Coriolis force model predicts r^{-4} metabolic cost surge for radial inward walk on rotating platform

The arXiv preprint by Mario Pinheiro at arXiv:2606.27400 replaces the textbook point-mass treatment with an active controller that continuously nulls Coriolis acceleration while moving radially. Metabolic power is modeled as P proportional to F_C^n, yielding cost divergences of r^{-2n} near the axis; the standard n=2 case produces a steep r^{-4} climb. A minimal PD-controller reformulation recovers identical scaling, and a one-line entropy-production argument links the effort to non-equilibrium thermodynamics.

Standard undergraduate conservation-of-angular-momentum analysis correctly predicts kinetic-energy increase yet omits the dominant sideways stabilization cost that any real walker experiences. The paper supplies an order-of-magnitude playground protocol using a phone accelerometer and heart-rate strap to test the predicted divergence, explicitly labeling the estimate as such. This framing turns a mechanics exercise into a lesson on assumption sensitivity and model validity.

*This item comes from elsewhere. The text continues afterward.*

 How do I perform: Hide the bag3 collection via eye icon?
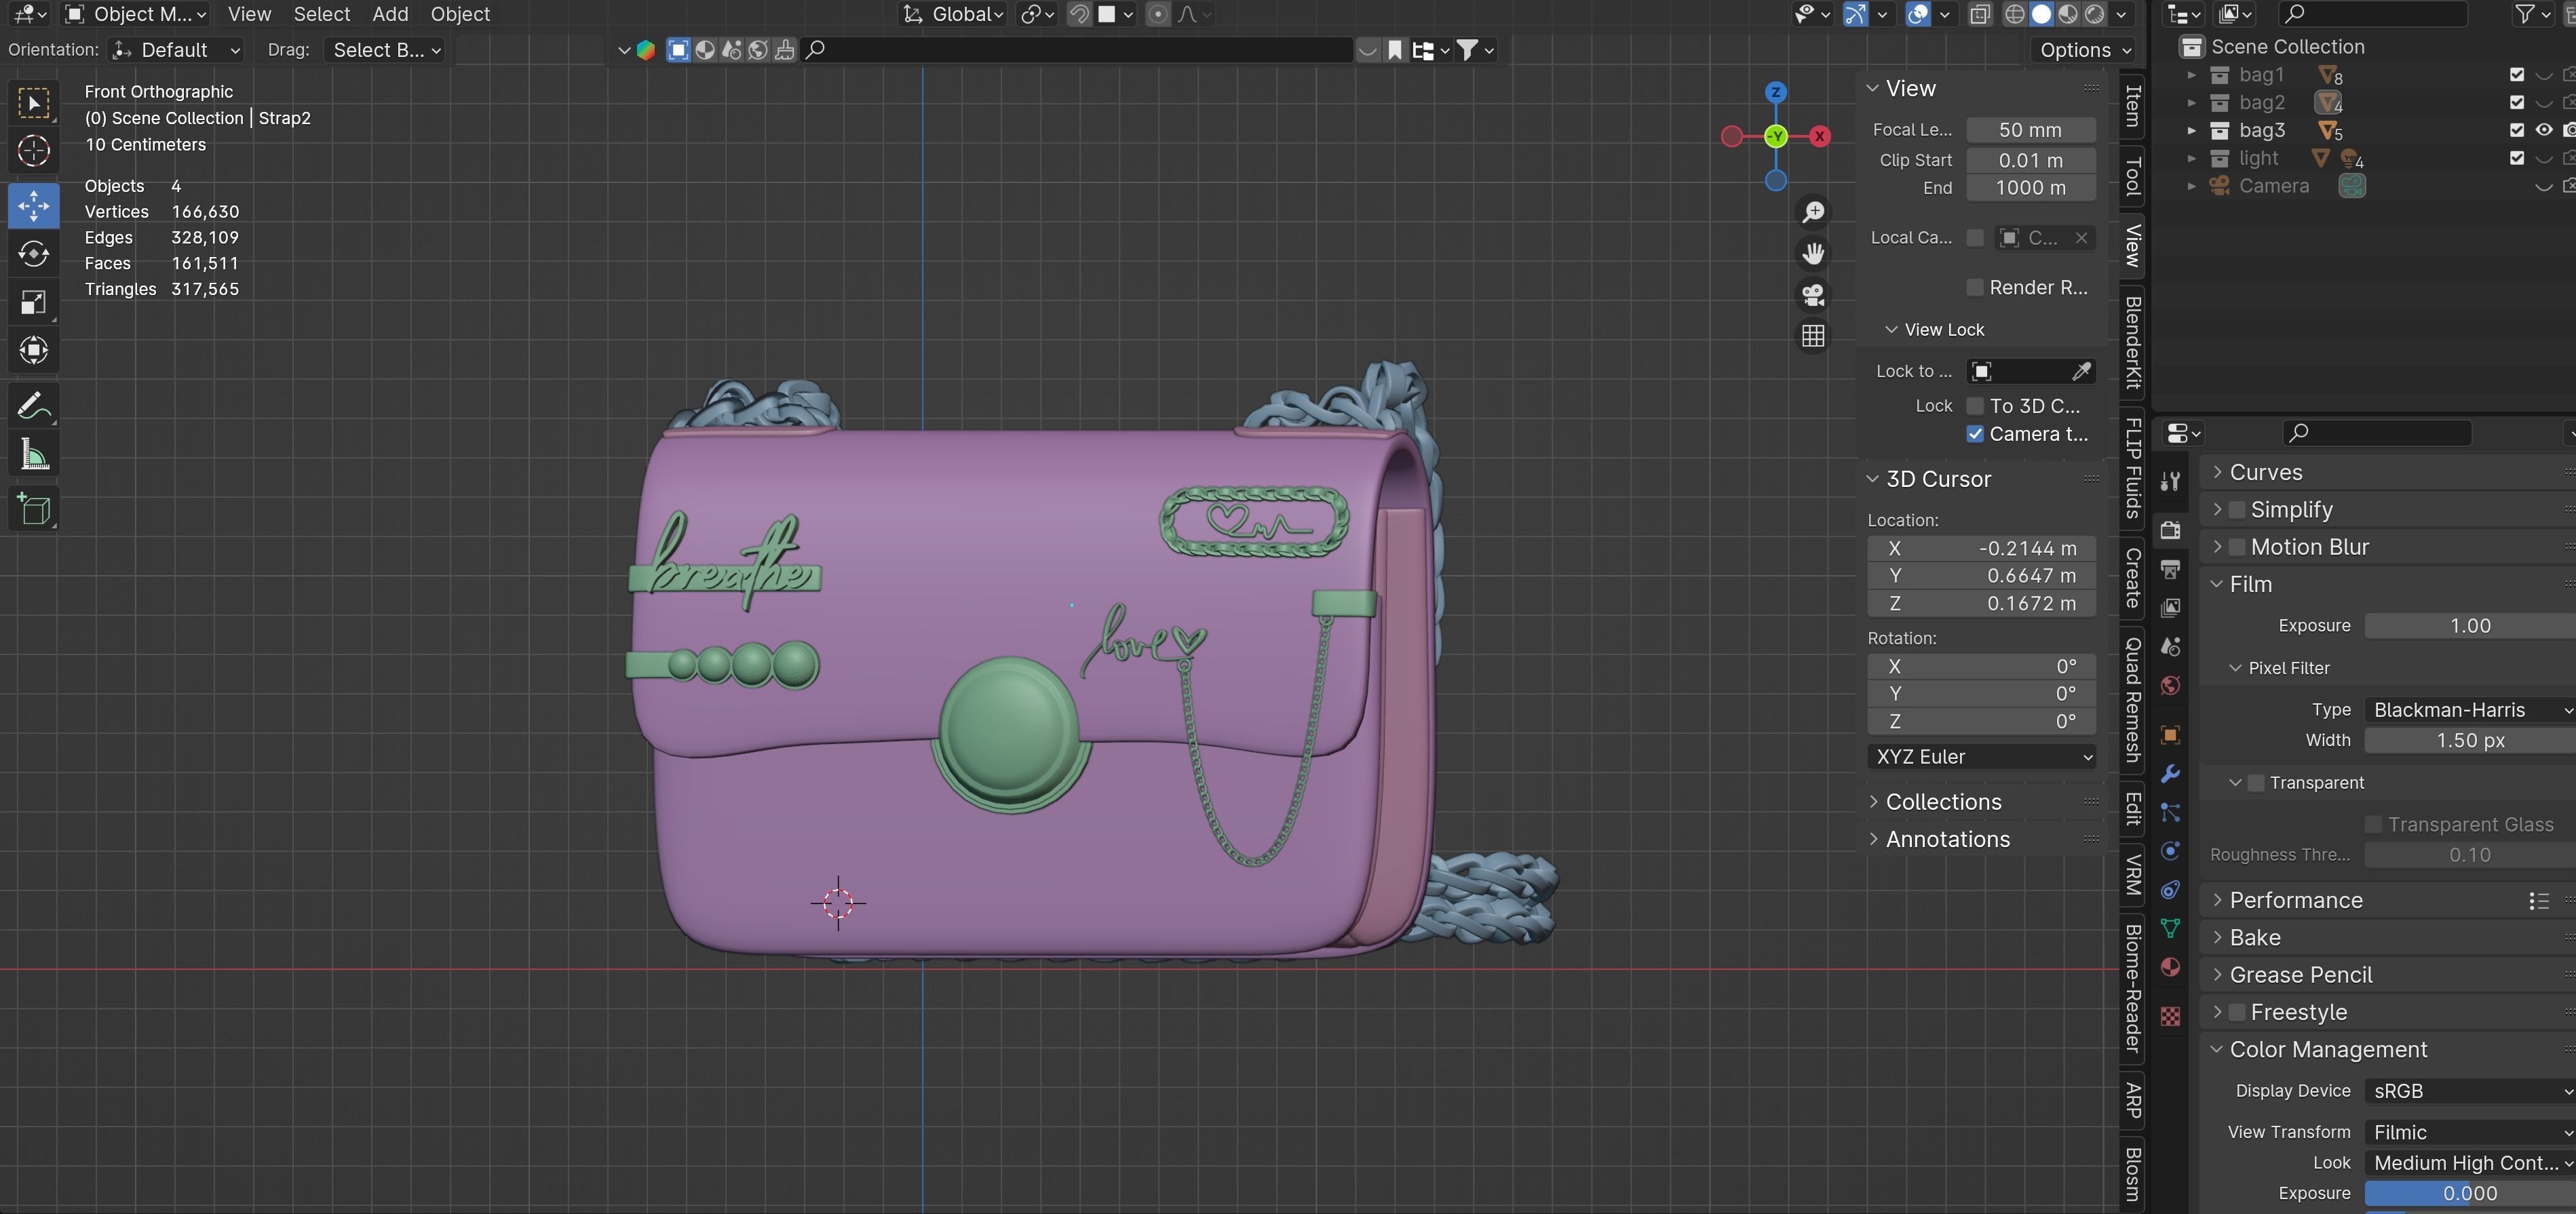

Related work on vestibular and proprioceptive control during locomotion (e.g., studies of Coriolis perturbations in rotating rooms) shows that humans generate anticipatory torques whose amplitude grows with rotation rate, consistent with the n=2 cost curve. The preprint therefore bridges classical mechanics and applied biophysics without invoking new data.

Future measurements on actual merry-go-rounds will be required to discriminate between linear and quadratic cost exponents and to determine whether subjects adopt curved trajectories that trade angular-momentum change against reduced lateral force.